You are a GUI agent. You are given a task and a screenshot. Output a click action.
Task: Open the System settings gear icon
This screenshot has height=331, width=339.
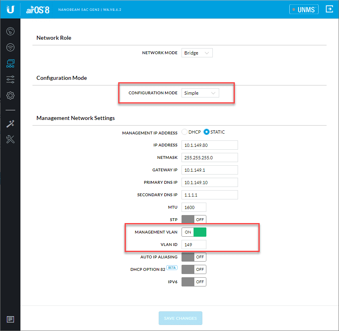pos(10,95)
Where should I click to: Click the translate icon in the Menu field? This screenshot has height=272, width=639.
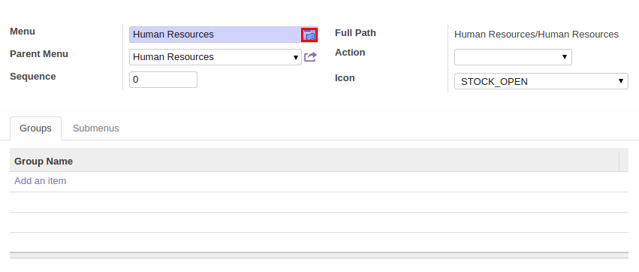pyautogui.click(x=309, y=35)
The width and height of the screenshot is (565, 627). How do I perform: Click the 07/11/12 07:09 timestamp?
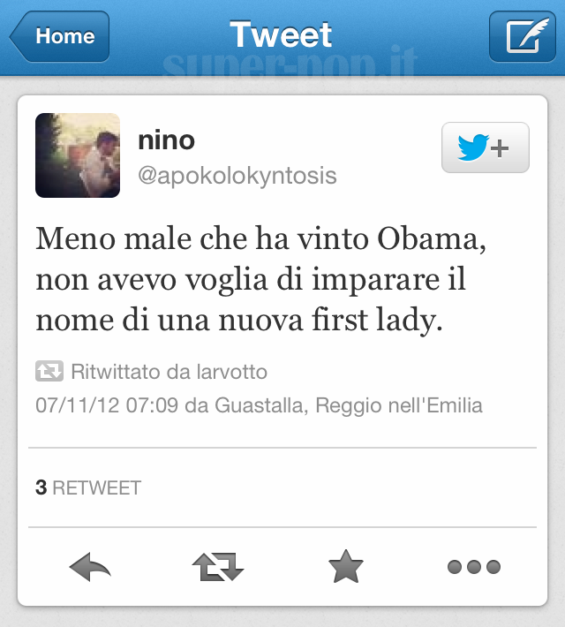pos(107,405)
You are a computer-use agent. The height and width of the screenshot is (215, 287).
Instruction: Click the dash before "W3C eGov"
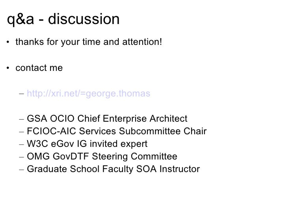21,145
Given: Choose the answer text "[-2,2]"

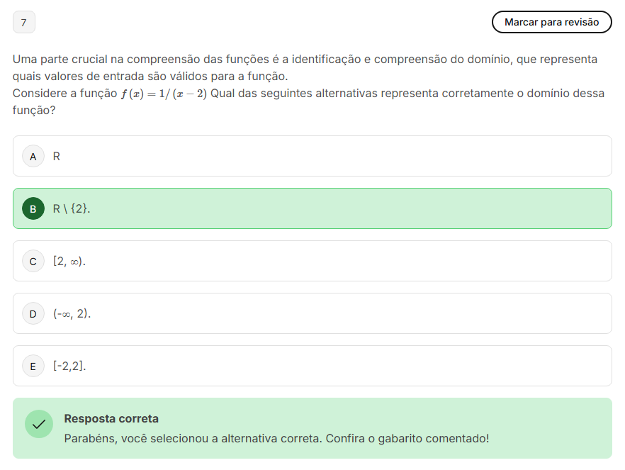Looking at the screenshot, I should coord(69,367).
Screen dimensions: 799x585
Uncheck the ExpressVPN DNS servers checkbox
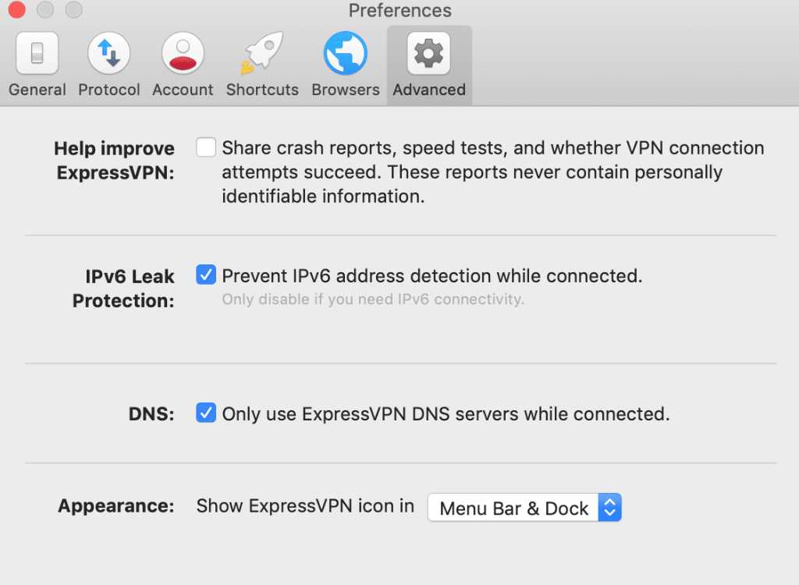click(206, 413)
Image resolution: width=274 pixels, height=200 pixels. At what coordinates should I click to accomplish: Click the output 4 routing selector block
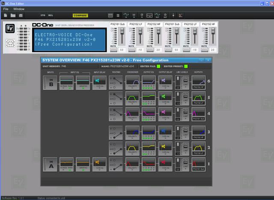point(116,114)
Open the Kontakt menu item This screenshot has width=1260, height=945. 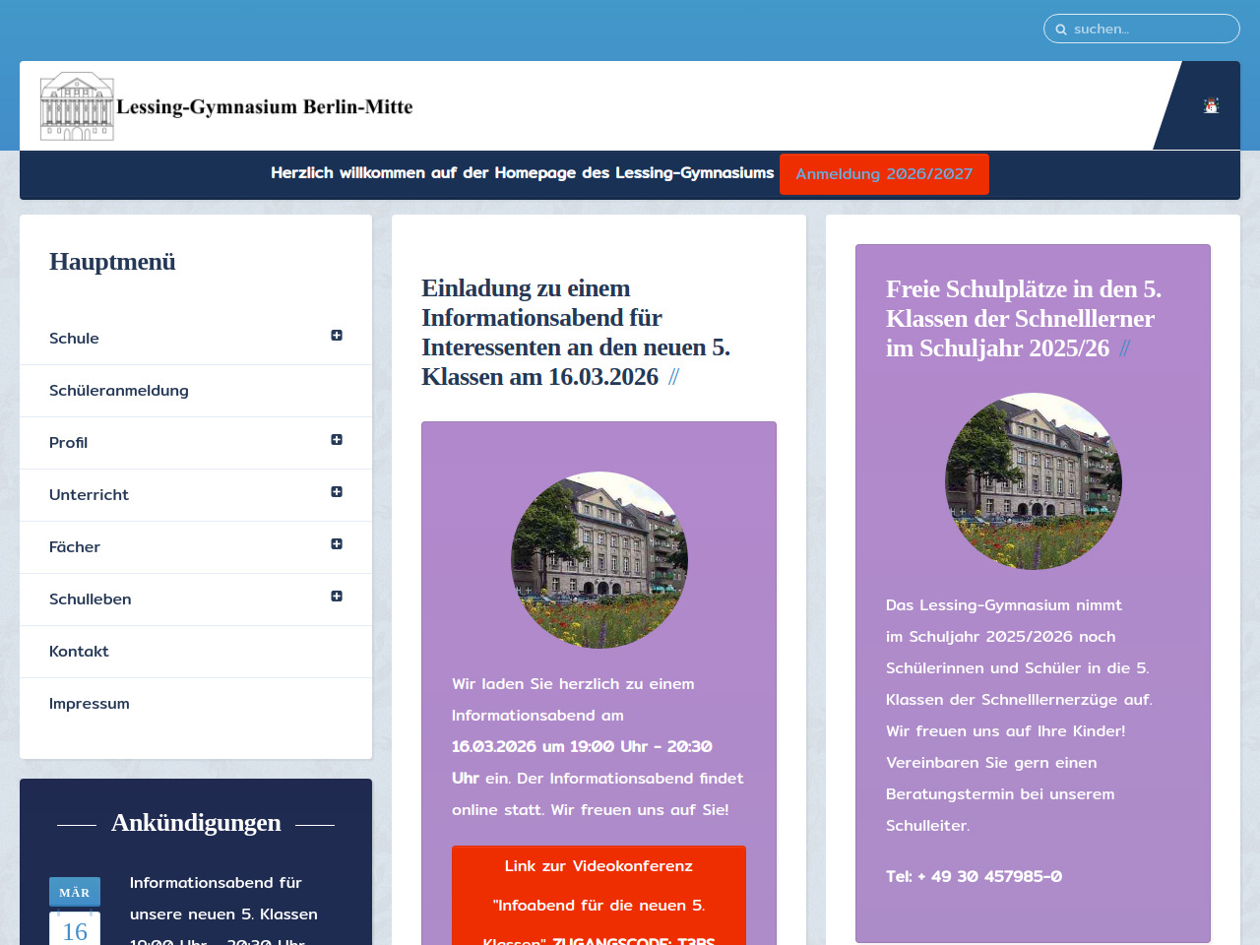coord(79,652)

================================

WHAT YOU ARE ASKED TO DO » Nothing should appear in the reply except the lines from the start of the listing above through the line with "You are a computer-use", repeated exactly and free of pictures.

RESPONSE AREA »
You are a GUI agent. You are given a task and a screenshot. Output a click action.
Task: Open the System settings gear icon
This screenshot has height=331, width=339.
pos(10,95)
Where should I click to: Click the translate icon in the Menu field? This screenshot has height=272, width=639.
pyautogui.click(x=309, y=35)
The width and height of the screenshot is (565, 627). How do I perform: Click the 07/11/12 07:09 timestamp?
pos(107,405)
You are a computer-use agent. The height and width of the screenshot is (215, 287).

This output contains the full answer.